Friday, June 27, 2014

TOP STORY >> SAPR support avenues: Where do I go for help?

By Senior Airman Regina Agoha
19th Airlift Wing Public Affairs

Being a victim of sexual assault carries different emotions for different people. Some become angry and want revenge. Some people shut down emotionally, wanting to forget about it as quickly as possible, and others just want to talk about it to ease their mind.

No matter how a person handles their grief, there are avenues of support for all. Knowing these avenues and understanding that each one has different obligations can better determine where a person should go for help. 

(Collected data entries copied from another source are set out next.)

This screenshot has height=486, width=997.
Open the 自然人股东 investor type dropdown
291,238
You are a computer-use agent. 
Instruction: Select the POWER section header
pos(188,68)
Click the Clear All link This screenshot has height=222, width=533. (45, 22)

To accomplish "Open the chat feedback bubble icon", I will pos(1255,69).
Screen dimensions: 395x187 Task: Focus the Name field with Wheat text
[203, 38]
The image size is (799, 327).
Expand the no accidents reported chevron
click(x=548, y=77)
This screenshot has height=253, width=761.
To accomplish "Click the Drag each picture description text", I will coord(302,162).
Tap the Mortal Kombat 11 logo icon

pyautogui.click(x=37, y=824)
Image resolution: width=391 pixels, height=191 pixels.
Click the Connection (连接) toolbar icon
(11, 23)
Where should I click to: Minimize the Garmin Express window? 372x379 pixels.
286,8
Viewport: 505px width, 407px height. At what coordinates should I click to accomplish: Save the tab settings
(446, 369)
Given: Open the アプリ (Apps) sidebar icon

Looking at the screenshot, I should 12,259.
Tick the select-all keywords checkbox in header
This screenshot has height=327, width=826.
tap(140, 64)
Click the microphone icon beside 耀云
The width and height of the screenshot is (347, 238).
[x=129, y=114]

Supervisors, first sergeants and anyone in your direct chain of command are all appropriate channels to use when coming forward with a sexual assault matter. However, be mindful that once any of these individuals are notified of a sexual assault, they are mandated to report it to the Sexual Assault Response Coordinator and the Office of Special Investigations.

“If an Airman comes to me and states that they’ve been sexually assaulted, I must report that,” said Master Sgt. Eric Pelican, 19th Comptroller Squadron first sergeant. “Even if he or she does not want an investigation to take place, once I know, I have to go to the SARC and OSI.”

Talking to any of these people will lead to help and support for a victim, so don’t be afraid to come forward.

“No one can help you if your issues remain a secret,” said Pelican. “The sooner you address the issue, the less impactful that traumatic event will be on your life. Our goal is to make sure each military member is healthy in every aspect of their life.”

Be mindful that a sexual assault report can be restricted or unrestricted. A restricted report does not trigger an investigation. The person’s command is notified that “an alleged sexual assault” occurred, but is not given the victim’s name or other personally identifying information. 

Restricted reporting allows sexual assault victims to confidentially disclose the assault to specified individuals (SARC, SAPR Victim’s Advocate or health care personnel) and receive health care treatment and the assignment of a SARC and SAPR VA.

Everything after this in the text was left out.